Fine est la pavane jouée dans la coulisse, mais qui se permettrait de louer M. Saint-Saëns à propos d’une pavane? Il aimera mieux qu’on apprécie, et nous le faisons, la rêverie de Proserpine, la belle phrase : Amour vrai, source pure, où j’aurais voulu boire. Le compositeur doit l’aimer d’autant plus, qu’avec la phrase déjà citée du prélude elle prétend suffire, ou peu s’en faut, à compléter la silhouette musicale de l’héroïne. Voilà comme on opère aujourd’hui: avec deux motifs on dessine un caractère; il ne s’agit plus que de les retourner en tous sens, de les renverser au besoin, de les hausser ou de les baisser d’un demi-ton. L’inconvénient du système ne se fait pas trop sentir dans le premier acte de Proserpine, où le drame n’est pas encore engagé, où les motifs apparaissent pour la première fois. Quand nous les connaîtrons tous, nous prendrons moins de plaisir à les réentendre; c’est ce que nous verrons tout à l’heure.
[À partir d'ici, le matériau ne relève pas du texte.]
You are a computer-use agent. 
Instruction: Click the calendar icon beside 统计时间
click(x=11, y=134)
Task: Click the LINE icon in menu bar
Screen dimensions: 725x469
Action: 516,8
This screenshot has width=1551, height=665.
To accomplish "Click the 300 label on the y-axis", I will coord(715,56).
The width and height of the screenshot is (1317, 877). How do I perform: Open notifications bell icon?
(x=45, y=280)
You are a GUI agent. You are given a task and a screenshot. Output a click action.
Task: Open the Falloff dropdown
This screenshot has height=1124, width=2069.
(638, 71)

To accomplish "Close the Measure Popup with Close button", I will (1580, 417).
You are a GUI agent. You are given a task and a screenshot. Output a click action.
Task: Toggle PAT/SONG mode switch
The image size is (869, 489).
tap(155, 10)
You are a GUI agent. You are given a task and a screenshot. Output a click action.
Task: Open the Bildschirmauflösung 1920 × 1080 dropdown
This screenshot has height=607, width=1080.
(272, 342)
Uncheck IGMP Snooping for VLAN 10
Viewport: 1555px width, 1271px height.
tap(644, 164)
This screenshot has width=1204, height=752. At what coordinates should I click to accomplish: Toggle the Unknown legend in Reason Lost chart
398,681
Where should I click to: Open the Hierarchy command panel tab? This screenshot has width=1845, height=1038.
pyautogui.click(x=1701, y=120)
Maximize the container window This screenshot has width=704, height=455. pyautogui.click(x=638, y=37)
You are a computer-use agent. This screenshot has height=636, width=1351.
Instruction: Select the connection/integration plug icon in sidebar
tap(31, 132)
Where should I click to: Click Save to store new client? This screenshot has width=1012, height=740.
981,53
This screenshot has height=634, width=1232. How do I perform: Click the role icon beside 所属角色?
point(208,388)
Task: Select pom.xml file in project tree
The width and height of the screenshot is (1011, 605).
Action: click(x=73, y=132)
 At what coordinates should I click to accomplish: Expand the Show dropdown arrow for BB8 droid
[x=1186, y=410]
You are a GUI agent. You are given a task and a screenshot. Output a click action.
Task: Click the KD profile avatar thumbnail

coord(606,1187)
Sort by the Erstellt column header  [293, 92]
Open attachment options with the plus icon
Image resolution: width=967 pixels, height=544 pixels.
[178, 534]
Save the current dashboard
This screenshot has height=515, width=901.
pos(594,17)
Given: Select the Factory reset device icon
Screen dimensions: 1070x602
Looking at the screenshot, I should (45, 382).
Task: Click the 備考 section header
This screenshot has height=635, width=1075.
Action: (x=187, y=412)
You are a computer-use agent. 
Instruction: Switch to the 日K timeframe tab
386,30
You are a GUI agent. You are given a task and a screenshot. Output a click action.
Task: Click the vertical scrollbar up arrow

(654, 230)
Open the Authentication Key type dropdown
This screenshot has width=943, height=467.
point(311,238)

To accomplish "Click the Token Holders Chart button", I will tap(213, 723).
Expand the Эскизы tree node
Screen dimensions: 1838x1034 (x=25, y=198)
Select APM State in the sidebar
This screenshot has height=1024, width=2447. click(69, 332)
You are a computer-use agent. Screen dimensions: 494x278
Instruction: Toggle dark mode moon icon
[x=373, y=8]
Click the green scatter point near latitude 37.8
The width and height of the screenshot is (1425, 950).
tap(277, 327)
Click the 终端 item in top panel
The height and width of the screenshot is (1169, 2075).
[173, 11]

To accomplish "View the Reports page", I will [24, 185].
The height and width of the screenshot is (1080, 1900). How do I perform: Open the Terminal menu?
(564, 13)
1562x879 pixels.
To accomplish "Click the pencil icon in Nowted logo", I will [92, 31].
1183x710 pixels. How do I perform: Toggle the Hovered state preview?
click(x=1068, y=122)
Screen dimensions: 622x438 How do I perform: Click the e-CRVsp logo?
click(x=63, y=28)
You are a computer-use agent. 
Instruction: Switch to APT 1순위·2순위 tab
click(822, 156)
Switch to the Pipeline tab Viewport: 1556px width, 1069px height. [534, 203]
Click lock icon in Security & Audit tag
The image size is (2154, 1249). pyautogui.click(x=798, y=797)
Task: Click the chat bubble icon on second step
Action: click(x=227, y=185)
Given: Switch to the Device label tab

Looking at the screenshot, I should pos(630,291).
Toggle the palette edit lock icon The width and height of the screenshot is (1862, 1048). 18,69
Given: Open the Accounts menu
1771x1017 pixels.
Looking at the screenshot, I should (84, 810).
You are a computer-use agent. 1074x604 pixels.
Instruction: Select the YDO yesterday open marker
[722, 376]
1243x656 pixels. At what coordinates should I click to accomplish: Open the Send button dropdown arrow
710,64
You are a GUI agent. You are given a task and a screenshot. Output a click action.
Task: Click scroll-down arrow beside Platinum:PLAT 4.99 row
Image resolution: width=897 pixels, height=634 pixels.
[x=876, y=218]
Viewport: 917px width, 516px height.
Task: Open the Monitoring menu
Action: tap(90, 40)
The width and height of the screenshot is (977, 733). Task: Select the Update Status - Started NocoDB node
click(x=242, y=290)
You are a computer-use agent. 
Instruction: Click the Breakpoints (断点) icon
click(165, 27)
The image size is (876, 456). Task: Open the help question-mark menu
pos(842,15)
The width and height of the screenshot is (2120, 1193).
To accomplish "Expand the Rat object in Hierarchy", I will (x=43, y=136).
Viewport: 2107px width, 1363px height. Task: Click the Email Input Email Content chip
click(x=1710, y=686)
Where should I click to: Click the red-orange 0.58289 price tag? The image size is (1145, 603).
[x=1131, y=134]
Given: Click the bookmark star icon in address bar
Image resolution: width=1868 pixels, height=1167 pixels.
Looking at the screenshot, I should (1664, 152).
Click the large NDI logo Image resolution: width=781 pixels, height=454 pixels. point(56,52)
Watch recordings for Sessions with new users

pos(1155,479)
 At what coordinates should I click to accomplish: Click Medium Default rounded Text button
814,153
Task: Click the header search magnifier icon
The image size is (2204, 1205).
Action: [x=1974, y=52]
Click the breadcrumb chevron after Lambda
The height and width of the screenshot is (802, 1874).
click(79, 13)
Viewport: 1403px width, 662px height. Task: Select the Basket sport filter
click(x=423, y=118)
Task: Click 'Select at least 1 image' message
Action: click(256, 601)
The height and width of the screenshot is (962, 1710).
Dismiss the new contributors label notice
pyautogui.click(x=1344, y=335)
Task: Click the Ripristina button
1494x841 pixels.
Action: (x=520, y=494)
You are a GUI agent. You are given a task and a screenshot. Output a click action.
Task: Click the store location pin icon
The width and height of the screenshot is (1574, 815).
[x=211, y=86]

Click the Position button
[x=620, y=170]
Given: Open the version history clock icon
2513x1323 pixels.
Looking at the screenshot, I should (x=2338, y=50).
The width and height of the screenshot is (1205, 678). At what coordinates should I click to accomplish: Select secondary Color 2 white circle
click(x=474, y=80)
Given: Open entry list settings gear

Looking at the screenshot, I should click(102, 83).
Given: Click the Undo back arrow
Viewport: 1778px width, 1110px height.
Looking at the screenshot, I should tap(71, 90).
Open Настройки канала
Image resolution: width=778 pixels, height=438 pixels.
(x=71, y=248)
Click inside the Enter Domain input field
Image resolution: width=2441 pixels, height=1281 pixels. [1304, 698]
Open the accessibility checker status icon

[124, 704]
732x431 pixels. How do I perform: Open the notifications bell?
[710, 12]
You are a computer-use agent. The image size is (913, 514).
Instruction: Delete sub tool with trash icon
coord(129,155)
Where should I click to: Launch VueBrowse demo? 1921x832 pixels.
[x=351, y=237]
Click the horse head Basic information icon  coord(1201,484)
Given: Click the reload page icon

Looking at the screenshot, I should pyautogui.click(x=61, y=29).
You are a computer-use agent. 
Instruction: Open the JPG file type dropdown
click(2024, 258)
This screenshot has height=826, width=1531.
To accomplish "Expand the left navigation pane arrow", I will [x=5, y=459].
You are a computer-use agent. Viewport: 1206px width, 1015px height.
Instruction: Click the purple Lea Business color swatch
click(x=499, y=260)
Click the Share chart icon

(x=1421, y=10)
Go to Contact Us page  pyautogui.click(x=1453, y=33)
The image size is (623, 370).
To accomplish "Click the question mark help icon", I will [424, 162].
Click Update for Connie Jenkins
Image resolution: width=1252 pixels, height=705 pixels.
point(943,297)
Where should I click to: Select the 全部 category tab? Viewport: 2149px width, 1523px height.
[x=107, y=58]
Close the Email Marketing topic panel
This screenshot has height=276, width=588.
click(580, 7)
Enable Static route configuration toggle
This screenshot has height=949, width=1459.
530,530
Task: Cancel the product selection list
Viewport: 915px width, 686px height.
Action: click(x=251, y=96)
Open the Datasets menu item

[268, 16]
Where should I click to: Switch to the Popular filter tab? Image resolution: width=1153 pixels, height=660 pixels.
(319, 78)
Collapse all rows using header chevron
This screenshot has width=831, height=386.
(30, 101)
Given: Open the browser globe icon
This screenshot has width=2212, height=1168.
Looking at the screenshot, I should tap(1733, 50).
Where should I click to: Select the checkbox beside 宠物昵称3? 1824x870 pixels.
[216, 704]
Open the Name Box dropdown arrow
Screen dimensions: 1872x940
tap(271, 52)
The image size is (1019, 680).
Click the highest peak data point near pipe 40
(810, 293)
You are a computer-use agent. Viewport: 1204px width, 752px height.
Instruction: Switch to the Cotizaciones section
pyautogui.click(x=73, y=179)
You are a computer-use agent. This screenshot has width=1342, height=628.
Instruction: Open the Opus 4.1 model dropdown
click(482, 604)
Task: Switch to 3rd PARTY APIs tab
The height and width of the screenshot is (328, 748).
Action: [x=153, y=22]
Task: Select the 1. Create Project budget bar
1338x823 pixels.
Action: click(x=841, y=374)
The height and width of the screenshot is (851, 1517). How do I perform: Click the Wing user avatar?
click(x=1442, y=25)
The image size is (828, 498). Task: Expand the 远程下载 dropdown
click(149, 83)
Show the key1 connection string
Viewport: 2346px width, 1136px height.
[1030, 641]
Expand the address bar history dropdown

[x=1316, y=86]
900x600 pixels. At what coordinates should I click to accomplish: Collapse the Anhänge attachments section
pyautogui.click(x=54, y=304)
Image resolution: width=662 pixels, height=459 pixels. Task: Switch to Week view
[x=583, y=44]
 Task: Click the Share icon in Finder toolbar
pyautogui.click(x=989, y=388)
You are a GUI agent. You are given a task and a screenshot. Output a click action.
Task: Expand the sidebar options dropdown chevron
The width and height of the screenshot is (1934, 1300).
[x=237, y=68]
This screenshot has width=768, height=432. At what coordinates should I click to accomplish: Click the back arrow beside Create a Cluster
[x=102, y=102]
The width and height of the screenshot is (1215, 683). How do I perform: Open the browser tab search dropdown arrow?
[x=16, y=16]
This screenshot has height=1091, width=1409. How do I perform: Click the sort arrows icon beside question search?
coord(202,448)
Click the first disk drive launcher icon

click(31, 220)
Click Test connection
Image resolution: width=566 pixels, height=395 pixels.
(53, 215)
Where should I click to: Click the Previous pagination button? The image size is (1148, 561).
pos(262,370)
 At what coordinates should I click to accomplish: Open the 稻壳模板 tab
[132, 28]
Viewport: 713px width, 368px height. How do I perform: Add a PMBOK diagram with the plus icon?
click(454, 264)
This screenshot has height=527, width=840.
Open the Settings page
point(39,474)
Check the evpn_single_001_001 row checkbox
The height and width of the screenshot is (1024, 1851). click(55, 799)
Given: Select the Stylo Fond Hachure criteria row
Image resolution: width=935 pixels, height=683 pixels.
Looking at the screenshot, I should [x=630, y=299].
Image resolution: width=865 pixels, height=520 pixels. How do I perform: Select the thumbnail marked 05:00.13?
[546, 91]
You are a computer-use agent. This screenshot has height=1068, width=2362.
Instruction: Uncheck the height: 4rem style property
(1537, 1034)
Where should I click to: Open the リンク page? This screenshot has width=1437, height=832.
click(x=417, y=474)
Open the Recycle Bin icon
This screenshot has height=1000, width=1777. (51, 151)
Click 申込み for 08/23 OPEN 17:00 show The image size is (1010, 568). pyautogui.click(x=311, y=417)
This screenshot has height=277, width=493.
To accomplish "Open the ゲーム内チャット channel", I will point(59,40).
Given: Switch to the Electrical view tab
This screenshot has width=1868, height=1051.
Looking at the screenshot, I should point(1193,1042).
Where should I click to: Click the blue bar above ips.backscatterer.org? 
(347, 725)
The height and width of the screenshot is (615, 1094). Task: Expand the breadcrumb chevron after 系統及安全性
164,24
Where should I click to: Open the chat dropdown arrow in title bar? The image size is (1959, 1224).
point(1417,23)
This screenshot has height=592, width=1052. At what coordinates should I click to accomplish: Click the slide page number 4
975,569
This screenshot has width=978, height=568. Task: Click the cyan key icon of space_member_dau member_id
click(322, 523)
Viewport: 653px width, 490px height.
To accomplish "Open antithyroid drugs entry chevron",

Mais ne faisons pas de critique anticipée, et jouissons de ce premier acte, qui tout entier marche à souhait. Le duo de la déclaration, entre Proserpine et Sabatino, haché un peu menu, par périodes un peu courtes, est plein d’agréables choses. La phrase : Si j’aimais! faite de ces notes obstinées auxquelles tient décidément Proserpine, est amoureuse et pénétrante. On trouverait çà et là mille détails piquans, des combinaisons adroites, des retours inattendus, beaucoup d’entrain et de vie. La scène de la présentation de Squarocca est traitée un peu dans le style de certain duo de la Jolie fille de Perth, en épisode symphonique, au-dessus duquel les personnages parlent plutôt qu’ils ne chantent. La colère de Proserpine apprenant le mariage de Sabatino, son exaltation nerveuse, sa fièvre de plaisir et d’orgie, donnent de l’éclat aux dernières pages de l’acte : éclat peut-être un peu vulgaire, témoin le brindisi final; mais la vulgarité se trouve plutôt dans la mélodie que dans le rythme. En somme, cet acte est vif, brillant, écrit et orchestré comme par une main de fée; il est d’un musicien que personne ne conteste plus, et d’un homme de théâtre que personne ne contesterait, s’il entendait toujours le théâtre ainsi.